*** Supplied information ***

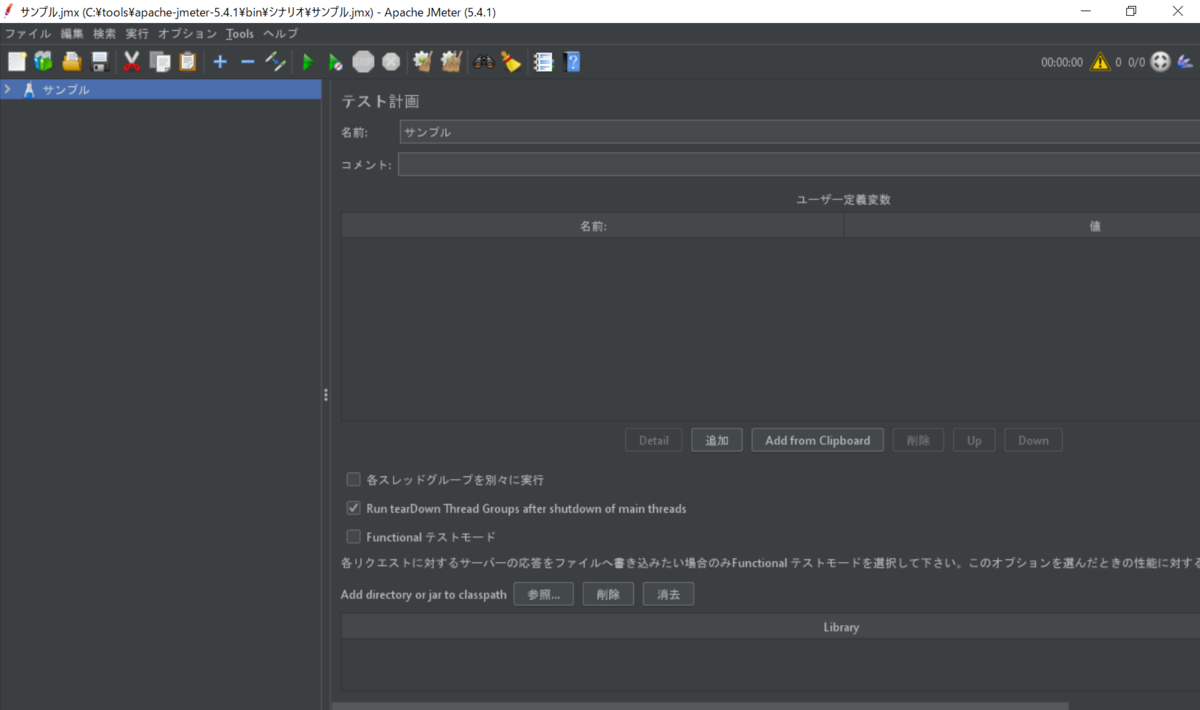The image size is (1200, 710).
Task: Enable 各スレッドグループを別々に実行 checkbox
Action: point(353,479)
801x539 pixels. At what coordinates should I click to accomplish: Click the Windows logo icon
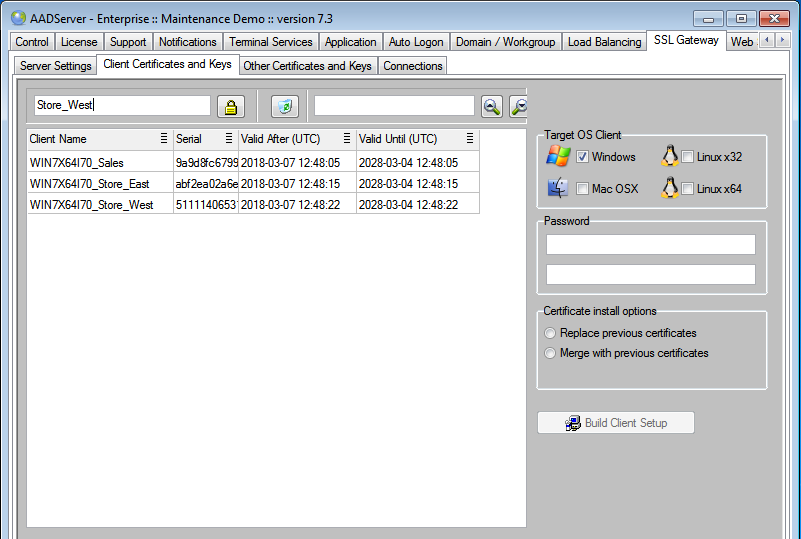[x=557, y=157]
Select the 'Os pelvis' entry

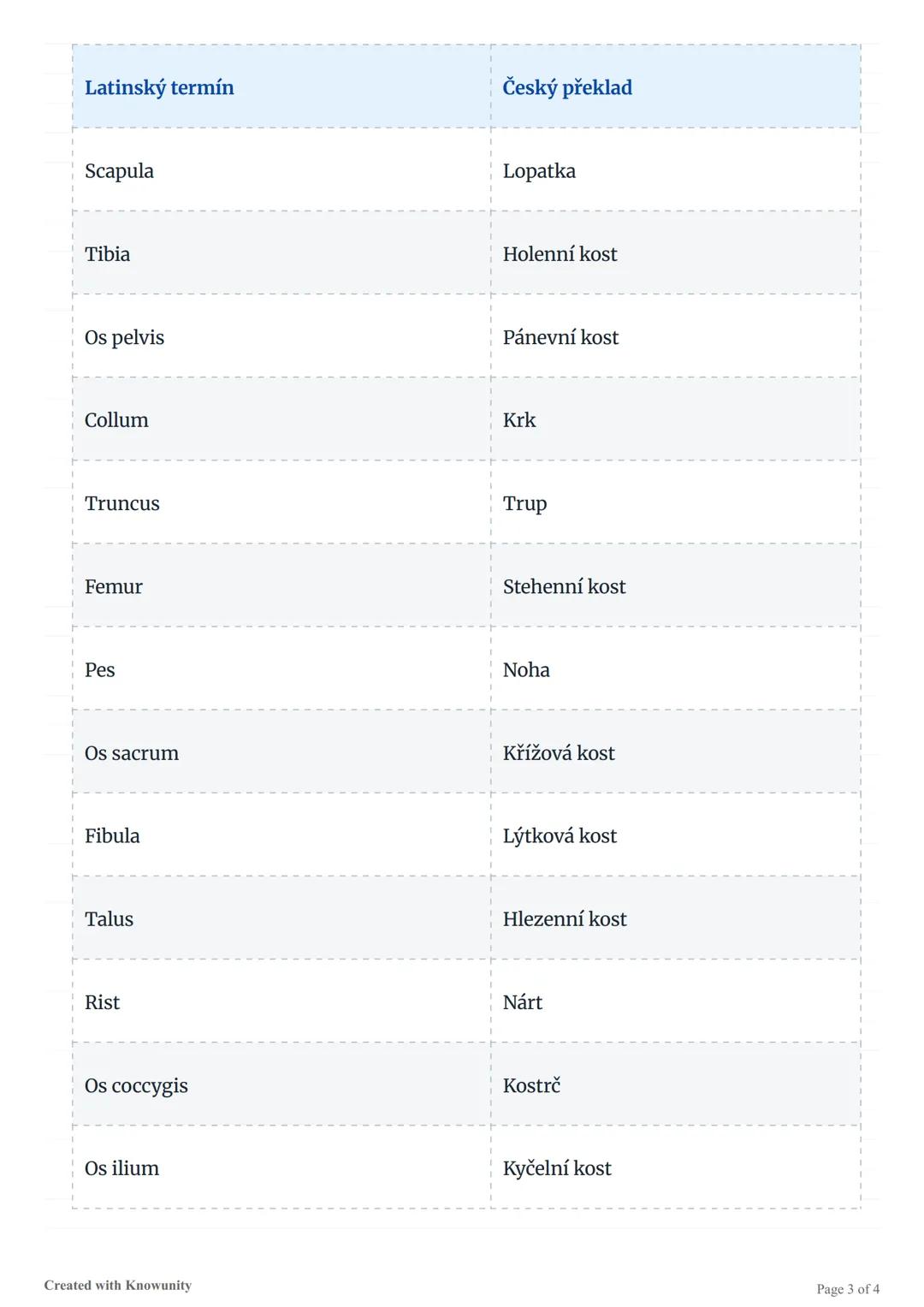125,337
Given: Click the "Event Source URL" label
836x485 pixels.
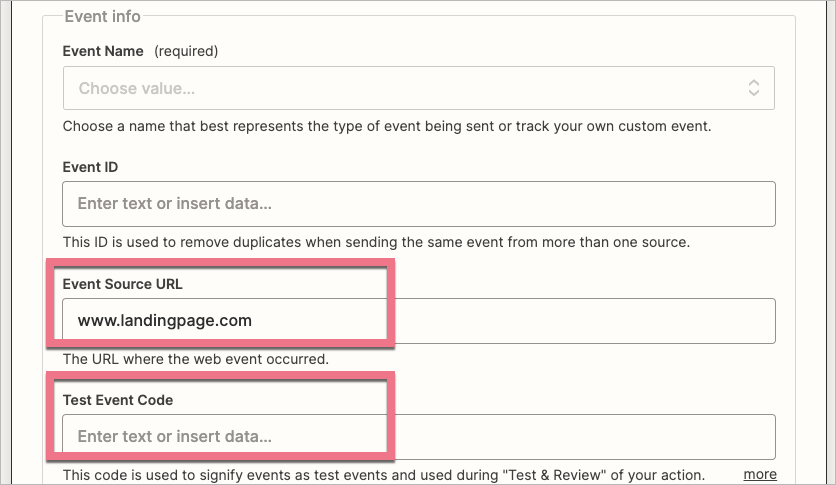Looking at the screenshot, I should point(123,284).
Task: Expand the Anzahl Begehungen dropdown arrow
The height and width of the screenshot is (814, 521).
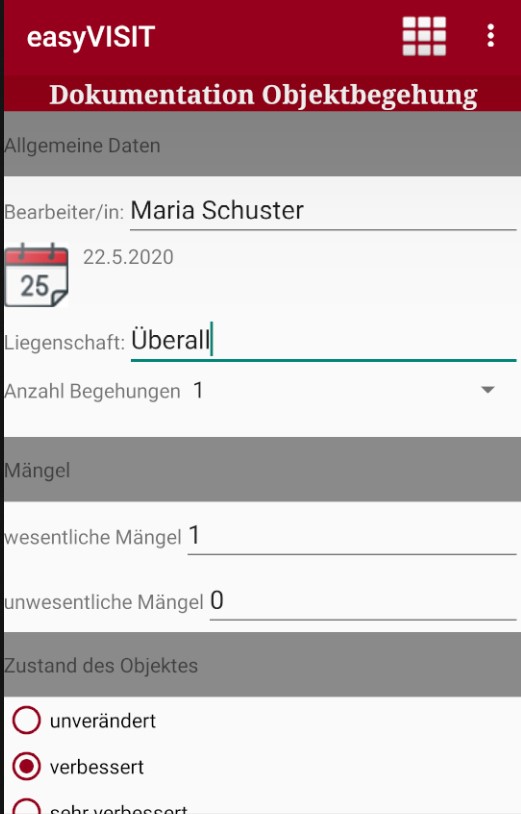Action: 487,390
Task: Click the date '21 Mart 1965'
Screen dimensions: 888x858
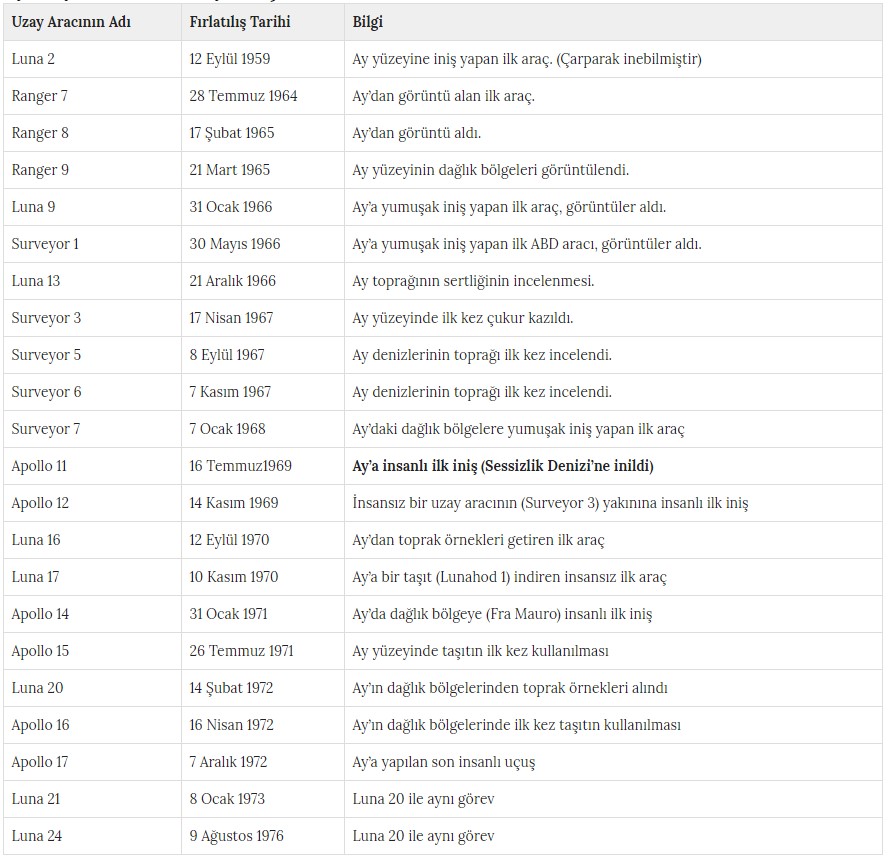Action: click(x=229, y=170)
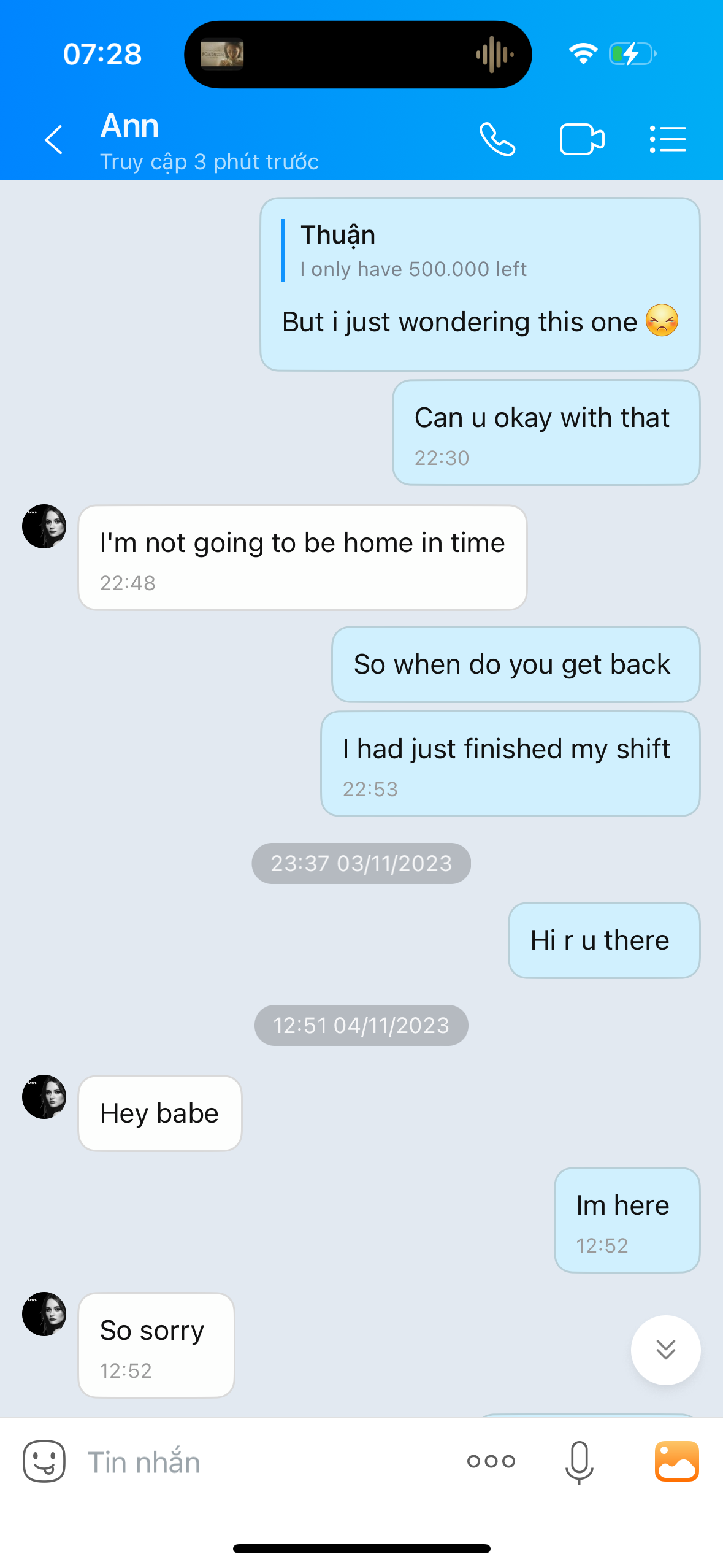This screenshot has height=1568, width=723.
Task: Select the 'I'm not going to be home' message
Action: (x=302, y=558)

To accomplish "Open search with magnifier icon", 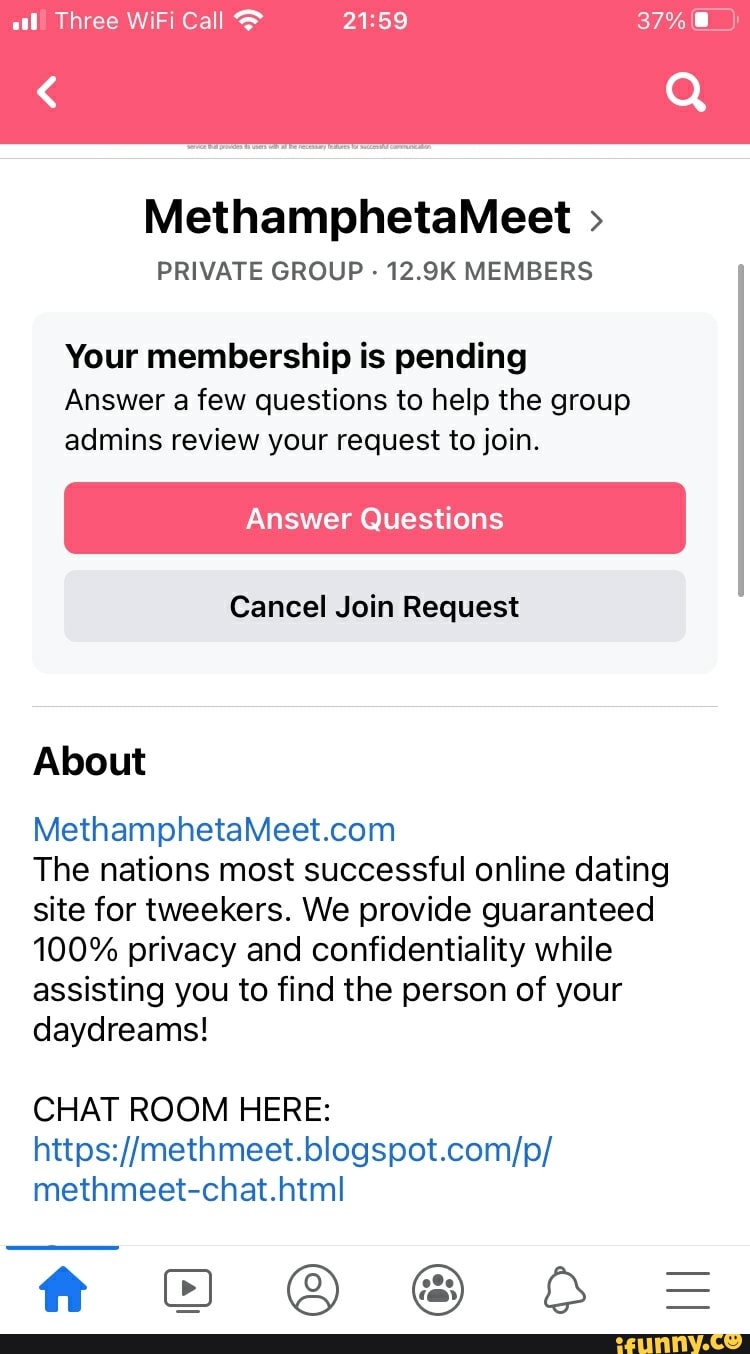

***

### Your goal
Copy out every line of the material above verbatim, leaving out the pictures.

### Written response
The image size is (1200, 710).
Task: Enable 各スレッドグループを別々に実行 checkbox
Action: point(353,479)
801x539 pixels. At what coordinates should I click to accomplish: Click the Windows logo icon
[x=557, y=157]
Select the 'Os pelvis' entry

125,337
Given: Click the "Event Source URL" label
836x485 pixels.
Looking at the screenshot, I should point(123,284).
Task: Expand the Anzahl Begehungen dropdown arrow
The height and width of the screenshot is (814, 521).
Action: 487,390
Task: Click the date '21 Mart 1965'
Screen dimensions: 888x858
Action: click(x=229, y=170)
This screenshot has height=1568, width=723.
Task: Select the 'I'm not going to be home' message
Action: (x=302, y=558)

To accomplish "Open search with magnifier icon", 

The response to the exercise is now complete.